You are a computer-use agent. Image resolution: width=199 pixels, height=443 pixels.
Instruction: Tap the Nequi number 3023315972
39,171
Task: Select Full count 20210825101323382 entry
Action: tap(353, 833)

□ □ □ □

> **DIRECTIONS FOR THIS TASK**: Every record, from top to bottom, must be transcribed exactly.

> **RESPONSE BOX**:
You are a computer-use agent. Image resolution: width=199 pixels, height=443 pixels.
Instruction: Tap the Nequi number 3023315972
39,171
Task: Select Full count 20210825101323382 entry
Action: tap(353, 833)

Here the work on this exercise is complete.